Alors que bien souvent les cabinets travaillant sur les risques psychosociaux agissent chacun dans leur coin, protégeant jalousement leur savoir-faire, il s’est passé en octobre 2016 quelque chose d’assez inhabituel. Huit cabinets (Aptéis, Aristée, Cedaet, Eretra, Ergonomnia, Indigo Ergonomie, Odyssée, Social Conseil) ont pris le temps de rédiger une lettre commune au Président du groupe La Poste pour tirer le signal d’alarme sur la façon dont les réorganisations, menées au pas de course, engendrent du stress et donc des risques psychosociaux (voir lettre). De mon point de vue, il s’agit avant tout d’une bataille d’experts, travaillant soit pour les directions générales, soit pour les CHSCT ou les RH. Pour partager ma vision, je vais me permettre d’utiliser des termes que certains pourront juger caricaturaux. Mais mon objectif est avant tout de proposer une piste simple pour sortir du cadre de cette bataille contre-productive, à la victoire incertaine et trop lointaine…

bataille

D’un côté nous avons les experts « cerveau gauche », bien souvent issus des grandes écoles d’ingénieurs ou de management, qui travaillent au sein des cabinets mettant en œuvre les réorganisations. Leurs analyses se basent sur des cadences de production, des équivalents hommes, les possibilités de gain obtenus par du « lean » mis en place dans des contextes comparables. Il est amusant de remarquer au passage que ces cerveaux « gauches » proposent des stratégies plutôt à droite sur l’échiquier des choix politiques.

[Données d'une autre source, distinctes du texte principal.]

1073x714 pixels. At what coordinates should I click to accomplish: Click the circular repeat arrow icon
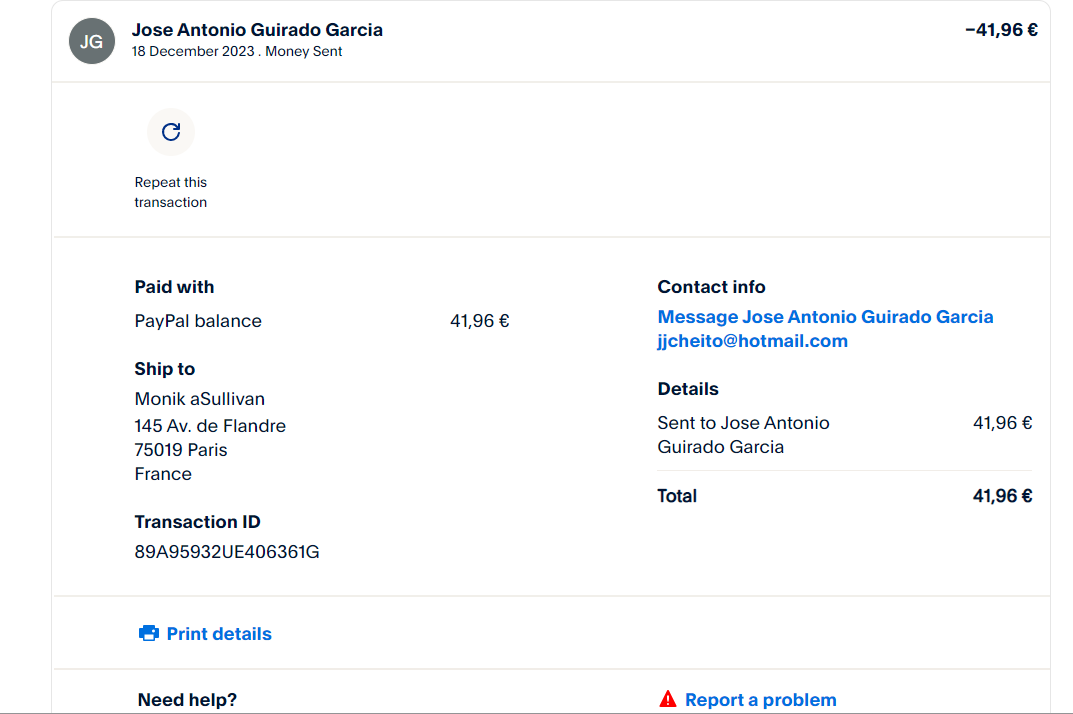tap(171, 132)
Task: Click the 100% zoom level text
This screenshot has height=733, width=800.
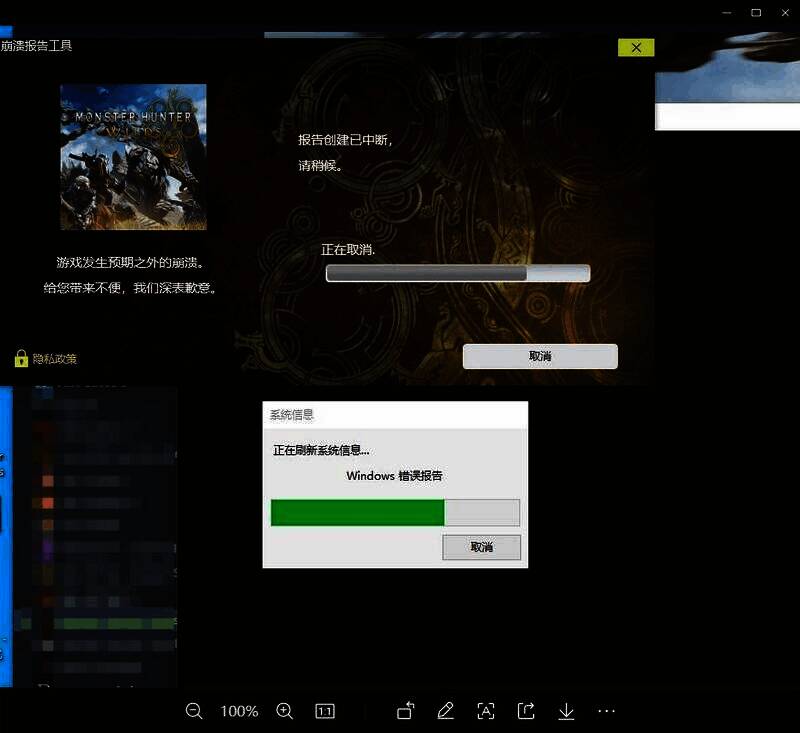Action: click(x=239, y=711)
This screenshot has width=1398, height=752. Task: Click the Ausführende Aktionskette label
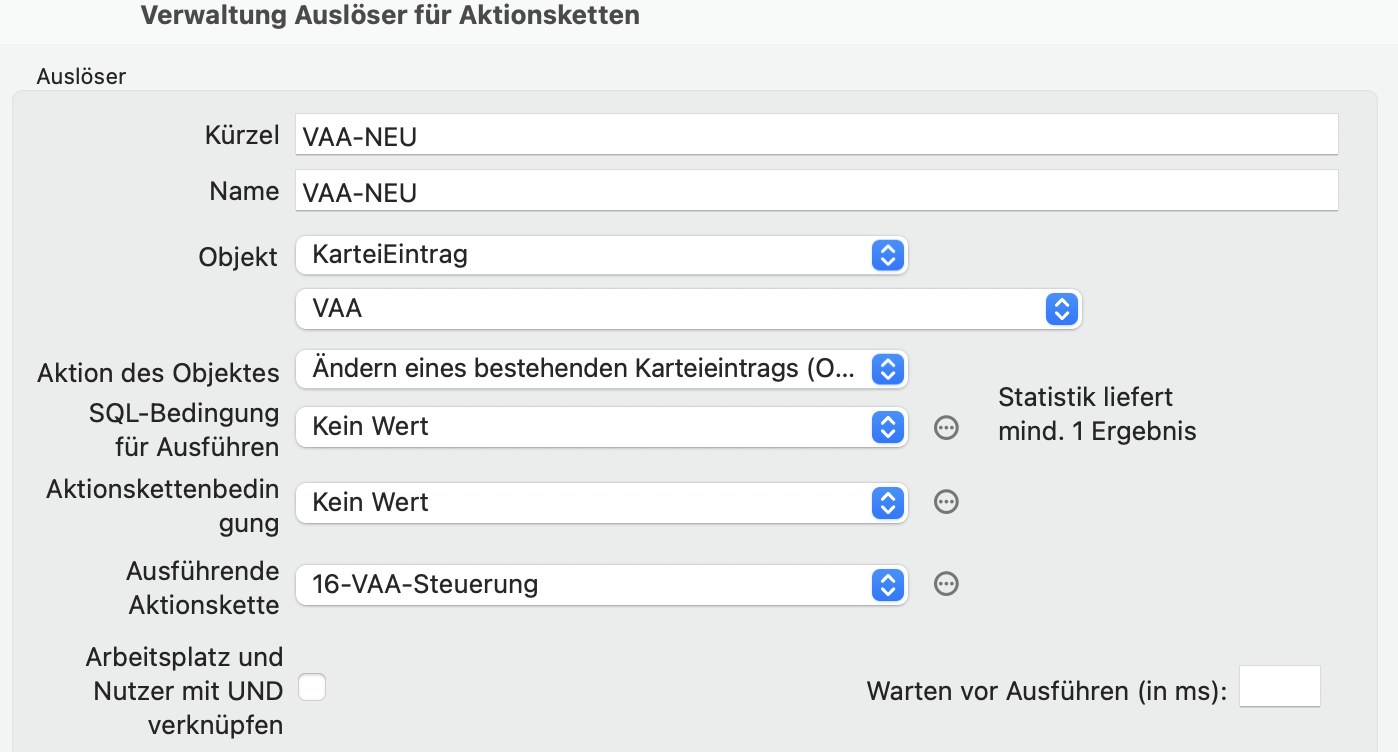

En face nous avons les experts « cerveau droit », en grande partie universitaires, des sociologues, psychologues ou experts en ressources humaines. Ils viennent pour panser les plaies engendrées par ces réorganisations supportées par les directions générales. Las, ces intervenants ont une crédibilité variable en fonction de leurs interlocuteurs car ils ne peuvent s’appuyer que sur leur analyse personnelle de la situation. Alors que le camp adverse, nourri aux « sciences dures », dispose de chiffres indiscutables qui font rêver les directions générales, ces experts, inspirés par les « sciences molles », ne peuvent présenter que des synthèses qualitatives. Reprenons d’ailleurs les termes de Nicolas SPIRE, sociologue du travail travaillant chez Aptéis : sa synthèse porte sur la rencontre de 30 à 40 salariés et 200 entretiens en 3 ou 4 ans (voir interview). Comme il est facile pour un directeur général, obnubilé par la concurrence et ses marges qui fondent comme neige au soleil, de supposer que Monsieur SPIRE n’a rencontré que les 30 salariés les plus fatigués qui ne devraient plus être là depuis longtemps, que les choses ont dû changer depuis 3 ans, et que de toute façon les sociologues ne comprennent décidément rien à la façon dont doit tourner une entreprise…

Bataille d’experts donc, entre ceux qui maîtrisent les chiffres et les organigrammes et ceux qui prennent le temps d’écouter et de restituer avec leurs mots et leurs grilles d’analyse.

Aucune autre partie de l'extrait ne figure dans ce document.